• TASK DIRECTIONS: Reproduce the records below in full and exactly, without their images.

---- ENTRIES PROVIDED

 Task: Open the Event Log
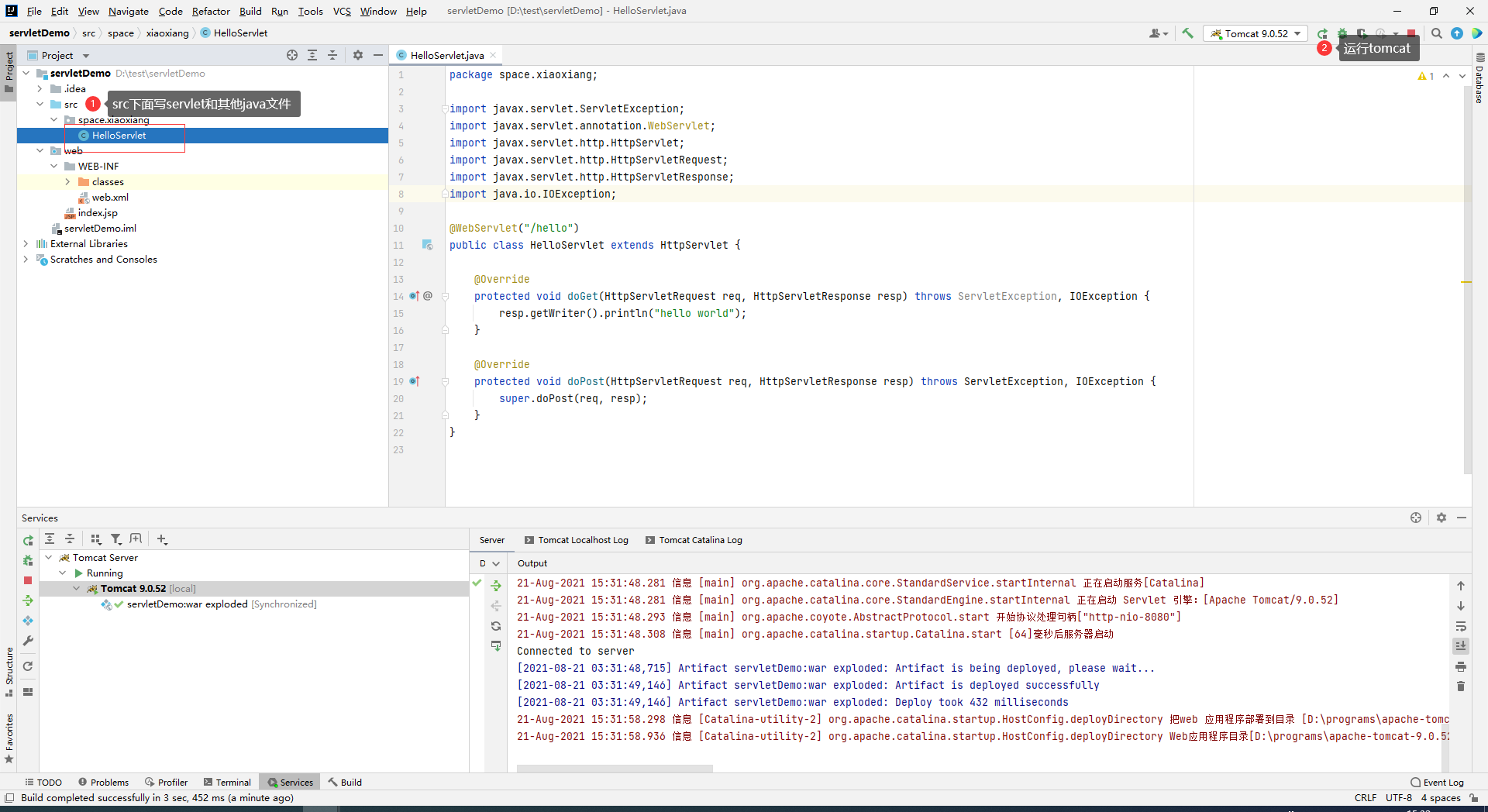tap(1438, 783)
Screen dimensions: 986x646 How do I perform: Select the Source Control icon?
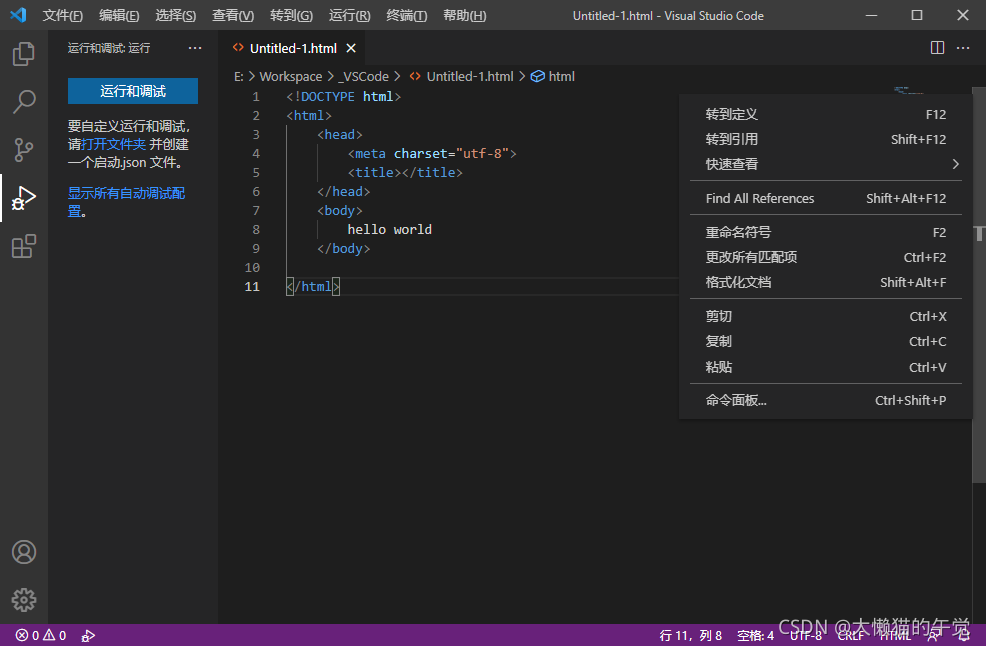click(24, 150)
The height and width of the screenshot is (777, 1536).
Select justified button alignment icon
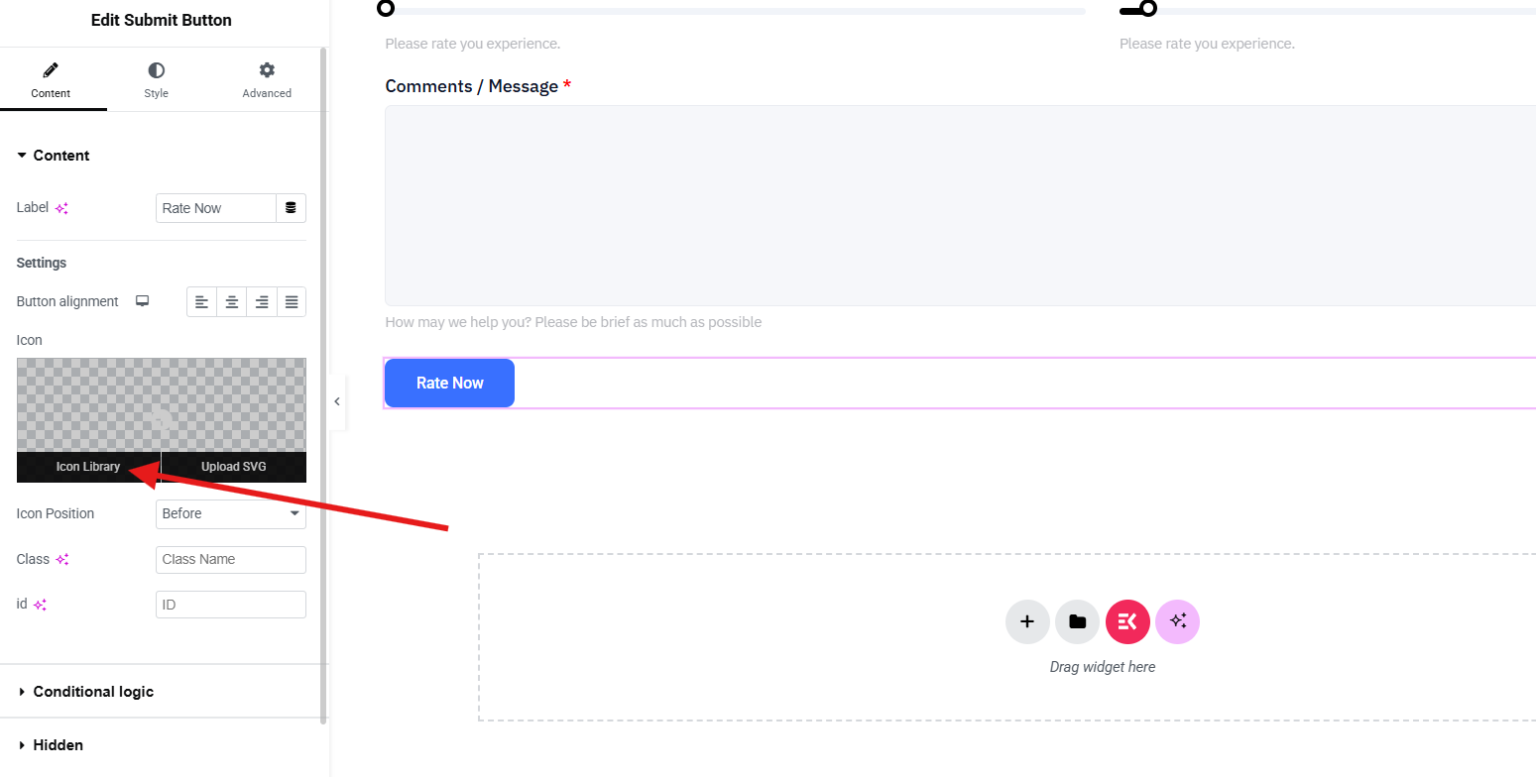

--------

• ANSWER FOR THE TASK:
 Task: Open the Event Log
tap(1438, 783)
Screen dimensions: 986x646 How do I perform: Select the Source Control icon?
click(24, 150)
The height and width of the screenshot is (777, 1536).
Select justified button alignment icon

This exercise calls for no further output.